So anyway I might pass Microbio because it's multiple choice, and you never know; I might get lucky. Org 2 however, will be hard. Dammit! I'm already seeing myself failing this class a second time. If this happens, I'm quitting this program (if not university altogether). I've read evrything for both classes, and I did a bunch of Org 2 problems too, but it's not enough. You have to do TONS of problems on the different types of spectra in order to become good at identifying elements and their organization in compounds. In addition, we have a bunch of stuff we're supposed to know about alcohols and ethers too. It's just hopeless.

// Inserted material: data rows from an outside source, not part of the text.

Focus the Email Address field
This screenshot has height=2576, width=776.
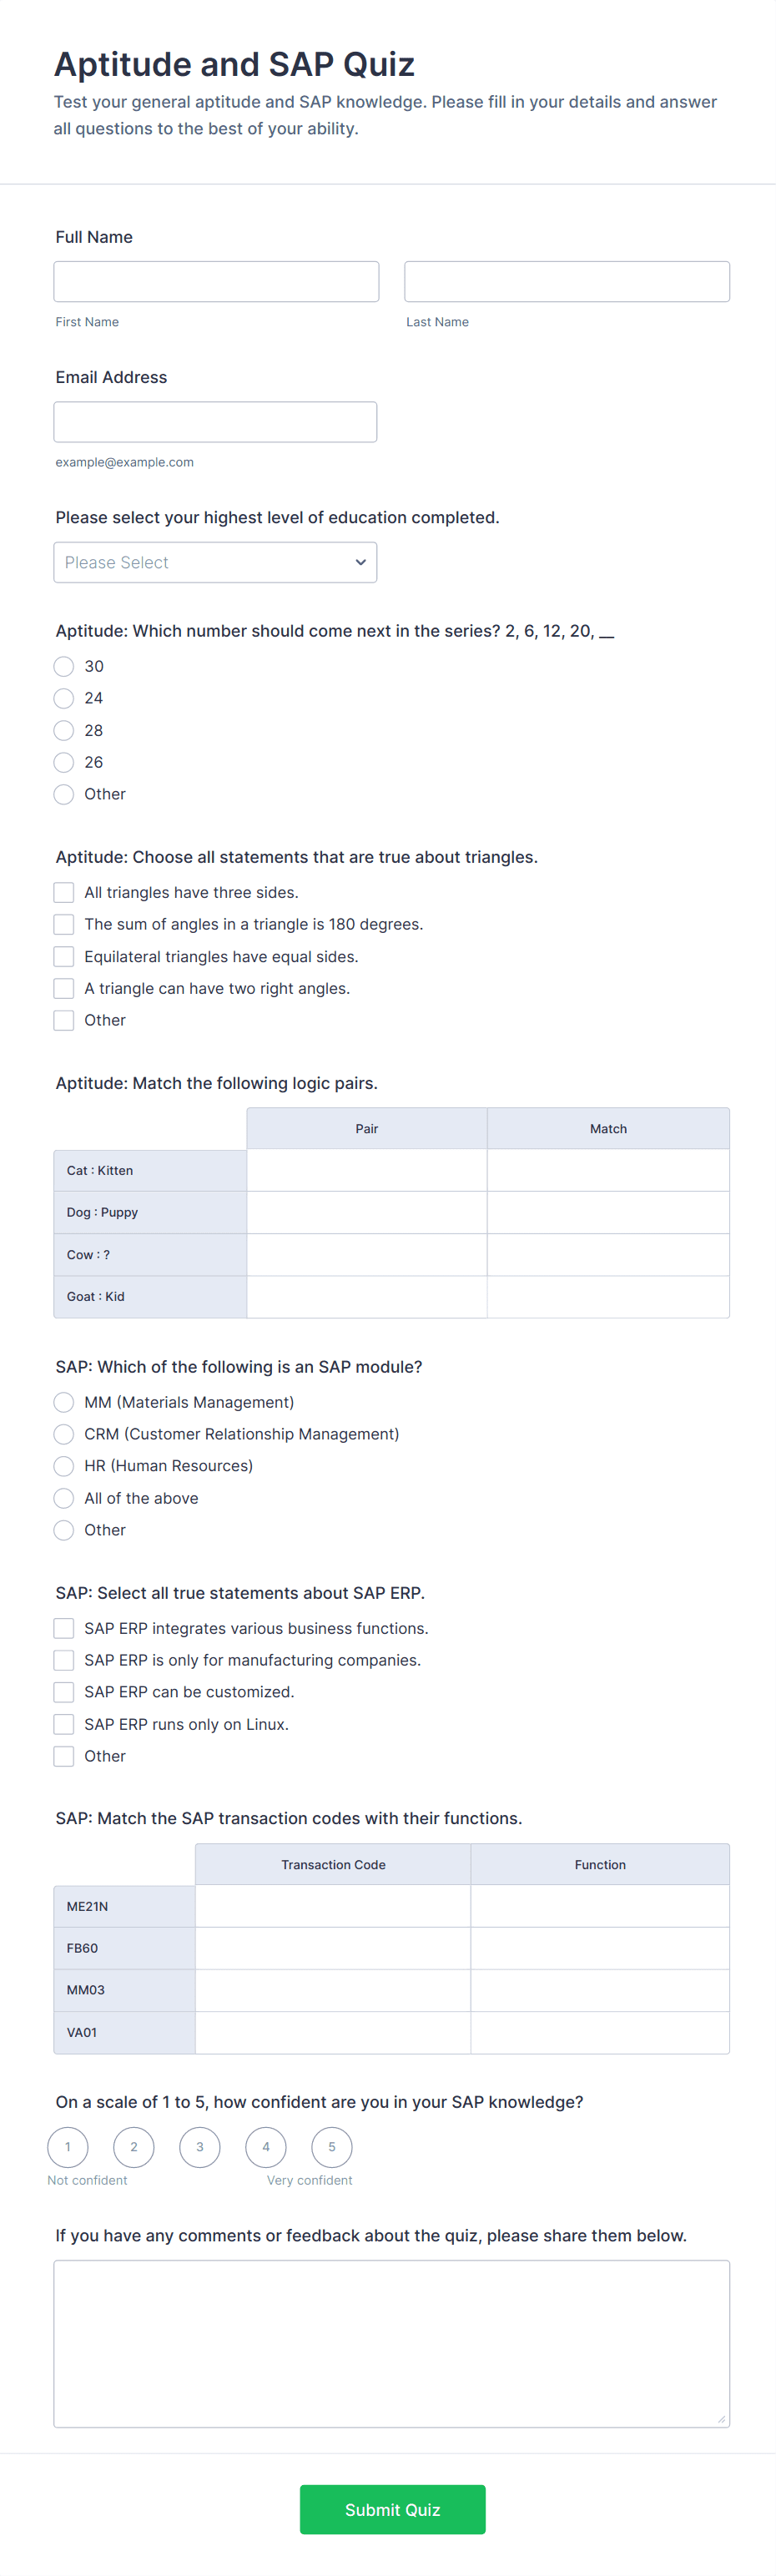click(x=215, y=422)
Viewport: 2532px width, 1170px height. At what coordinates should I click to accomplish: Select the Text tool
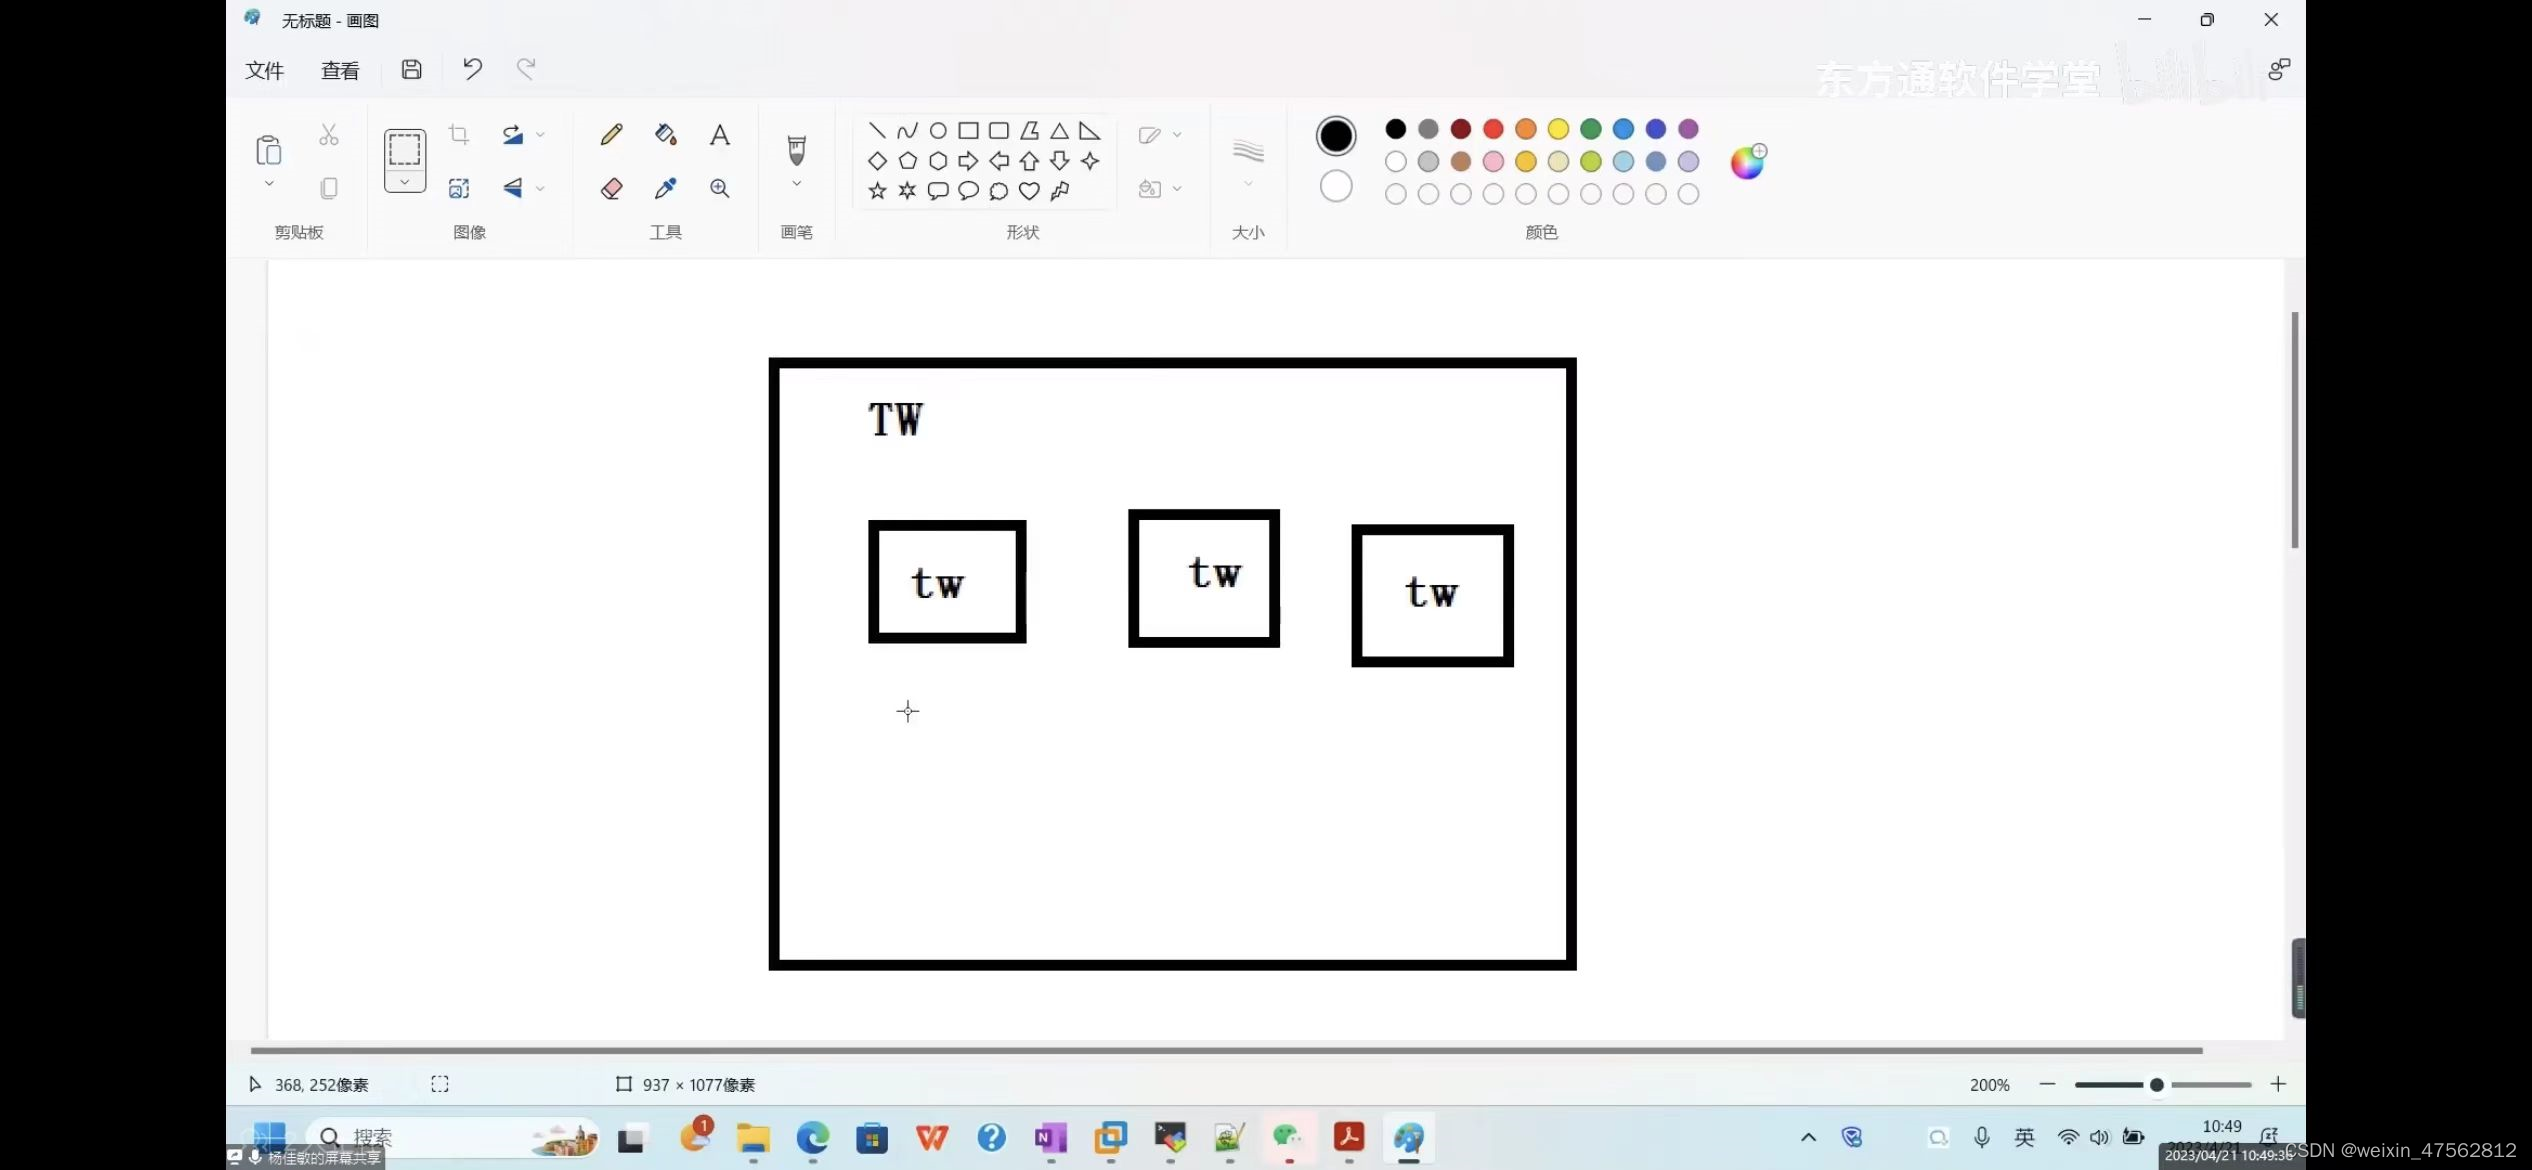[719, 135]
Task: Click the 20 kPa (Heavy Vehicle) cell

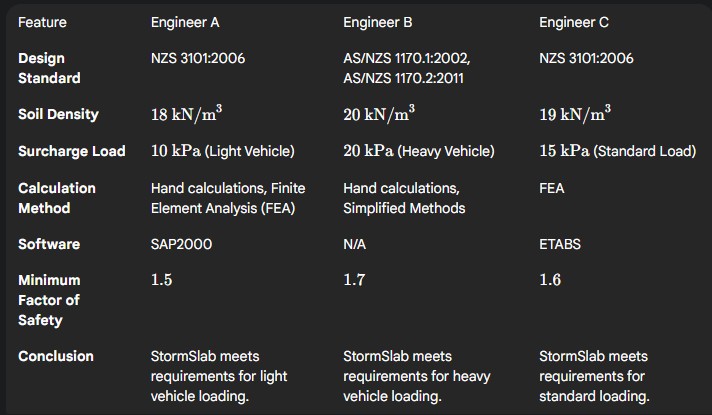Action: 418,151
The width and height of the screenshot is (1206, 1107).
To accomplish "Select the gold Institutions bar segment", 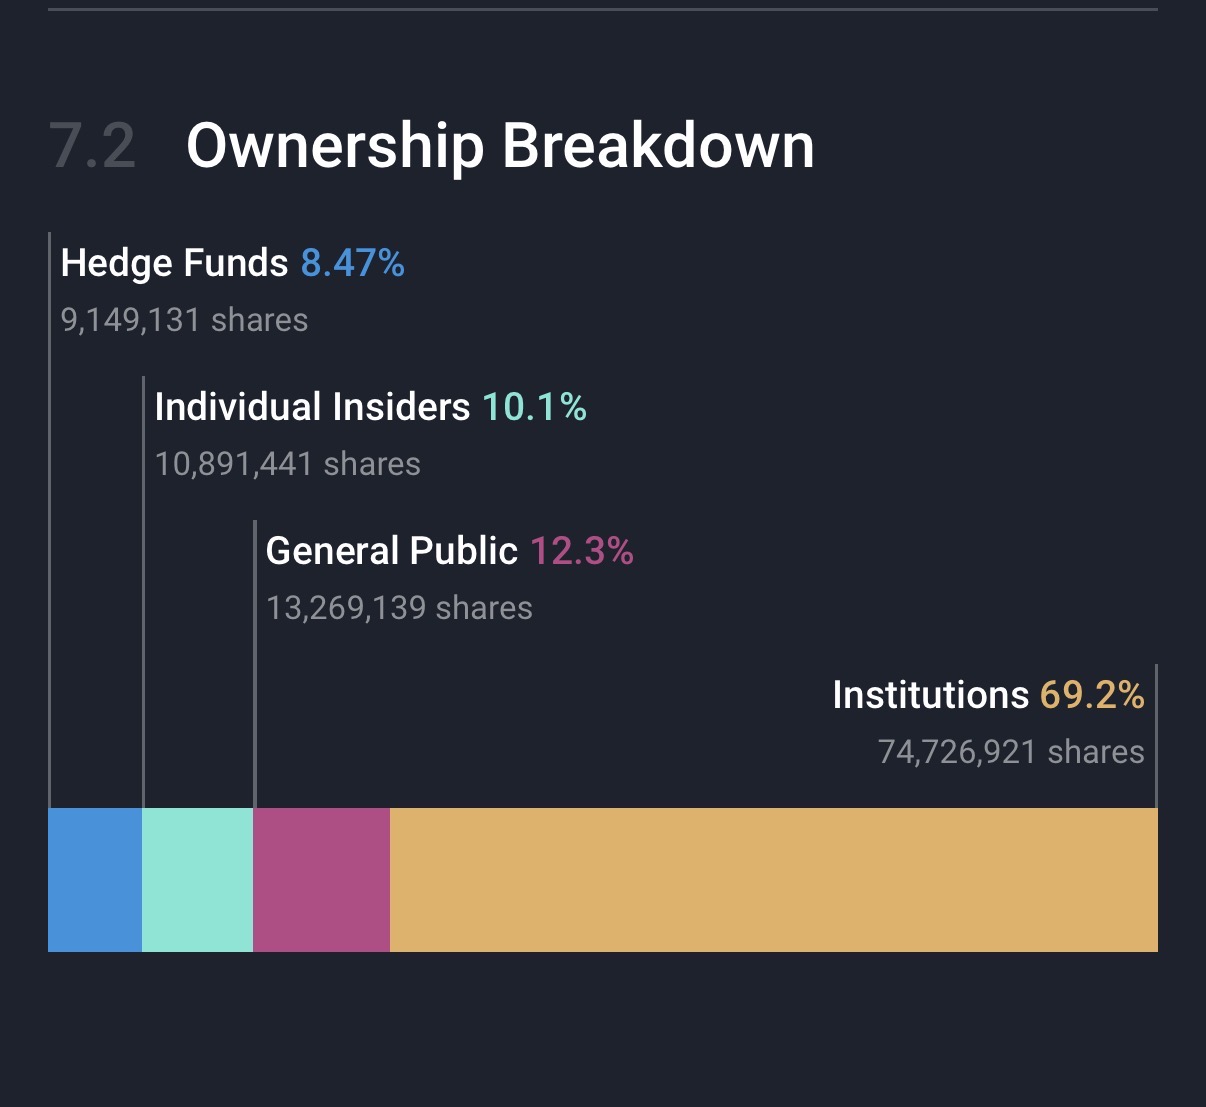I will 773,879.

I don't feel right. This is actually a step forward for me since last semester I really didn't give half a flying intercourse. Maybe, just maybe I'll wake up before it's way too late. Maybe I'll pass in the end. It's a lot of work, and not having a passion for what you do makes the whole process feel like torture. Liking some parts is NOT enough. One must absolutely love Science, do her every day, and have her babies in order to succeed.
Bogdan said so @ 11:14 PM

October 19, 2002

You want coitus? YOU CAN'T HANDLE COITUS!!!

Dancing is the perpendicular expression of a horizontal desire.

Brilliant.
Bogdan said so @ 10:59 PM

October 18, 2002

How about I quit university for good, and become a loser, i.e. an ahhhrtist? I really don't think I belong there. I can't connect with anyone because I'm immature and evil.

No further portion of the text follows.